Ich trat durch die Eingangstür, nachdem ich den Wagen im Innenhof geparkt hatte. Mich hatte ein mulmiges Gefühl beschlichen, als ich zuerst erneut auf der offenen Straße hatte parken wollen. Was, wenn die Kerle zurückkehrten? Ich war kein Angsthase, aber ein paar gebrochene Rippen pro Tag waren durchaus genug. Ich betrat das Haus und mein Blick fiel sofort auf Silver, die auf dem Sofa zusammengekauert saß und las. Ihre Blicke schossen hoch, als sie mich bemerkte. In ihren Augen lagen zuerst Wärme und Zuneigung, doch diese Emotionen wurden rasch abgelöst durch die Verletztheit, die ich verschuldet hatte.
„Da bist du ja wieder.“ Sagte sie in einem eisigen Ton, der mir eine Gänsehaut bereitete.
Schuldbewusst neigte ich den Kopf, um ihr nicht in die anklagenden Augen sehen zu müssen, die sich nun zu einem kalten Grau verschleiert hatten. „Ich war auf dem Präsidium, wie ich schon sagte.“
„Du hast den Fall abgegeben und daher dort im Moment nichts zu...“
„Ich habe den Fall wieder aufgenommen, es war notwendig.“
„Aber...“
„Ich kann das nicht mit ansehen, Silver. Diese Mädchen werden gefoltert und verstümmelt, umgebracht und missbraucht. Ich kann nicht ruhig hier sitzen, während dort draußen ein Irrer herum läuft.“ Ich hatte mich in Rage geredet und meinte jedes Wort, wie ich es sagte. Und doch würde ich den Fall boykottieren. Es fuhr mir wie ein Stich ins Herz. Nicht zuletzt deshalb, weil Silvers Blicke nun weicher wurden und sie auf mich zutrat.

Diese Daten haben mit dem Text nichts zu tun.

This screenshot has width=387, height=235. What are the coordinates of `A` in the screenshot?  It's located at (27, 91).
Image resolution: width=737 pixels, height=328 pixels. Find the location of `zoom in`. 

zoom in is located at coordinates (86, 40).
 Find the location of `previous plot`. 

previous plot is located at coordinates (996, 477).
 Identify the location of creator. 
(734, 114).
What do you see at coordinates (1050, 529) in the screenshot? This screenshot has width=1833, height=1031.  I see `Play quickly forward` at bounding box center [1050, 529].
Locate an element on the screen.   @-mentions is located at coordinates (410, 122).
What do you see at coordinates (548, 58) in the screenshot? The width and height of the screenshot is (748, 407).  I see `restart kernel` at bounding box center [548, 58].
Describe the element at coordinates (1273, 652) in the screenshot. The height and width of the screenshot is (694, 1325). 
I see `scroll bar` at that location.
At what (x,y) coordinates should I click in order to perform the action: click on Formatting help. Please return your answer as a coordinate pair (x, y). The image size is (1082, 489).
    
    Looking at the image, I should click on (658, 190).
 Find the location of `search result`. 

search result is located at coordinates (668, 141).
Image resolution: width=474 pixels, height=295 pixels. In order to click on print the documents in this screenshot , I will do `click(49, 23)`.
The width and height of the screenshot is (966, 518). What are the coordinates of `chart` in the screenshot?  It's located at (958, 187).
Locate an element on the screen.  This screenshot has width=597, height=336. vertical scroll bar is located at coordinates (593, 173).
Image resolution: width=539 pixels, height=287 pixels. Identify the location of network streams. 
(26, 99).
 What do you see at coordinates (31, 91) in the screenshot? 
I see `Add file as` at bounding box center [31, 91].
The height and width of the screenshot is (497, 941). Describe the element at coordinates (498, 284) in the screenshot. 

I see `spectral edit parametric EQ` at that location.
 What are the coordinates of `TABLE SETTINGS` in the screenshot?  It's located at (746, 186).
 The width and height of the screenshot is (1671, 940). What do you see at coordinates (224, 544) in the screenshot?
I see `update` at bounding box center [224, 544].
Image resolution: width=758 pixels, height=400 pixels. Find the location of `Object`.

„Ich kann dich verstehen, aber ich habe Angst um dich.“ Ihre langen Arme schlangen sich um meinen Nacken, während sie ihre Stirn an meine Brust senken ließ. Mein Herz begann vor Freude und Aufregung, aber auch vor schlechtem Gewissen zu rasen. Selbst wenn ich ihr sagte, dass ich all das nur zu ihrem Schutz tat, würde sie mich verachten. Letztendloch würde ich daran Schuld sein, wenn weitere Mädchen verschwanden.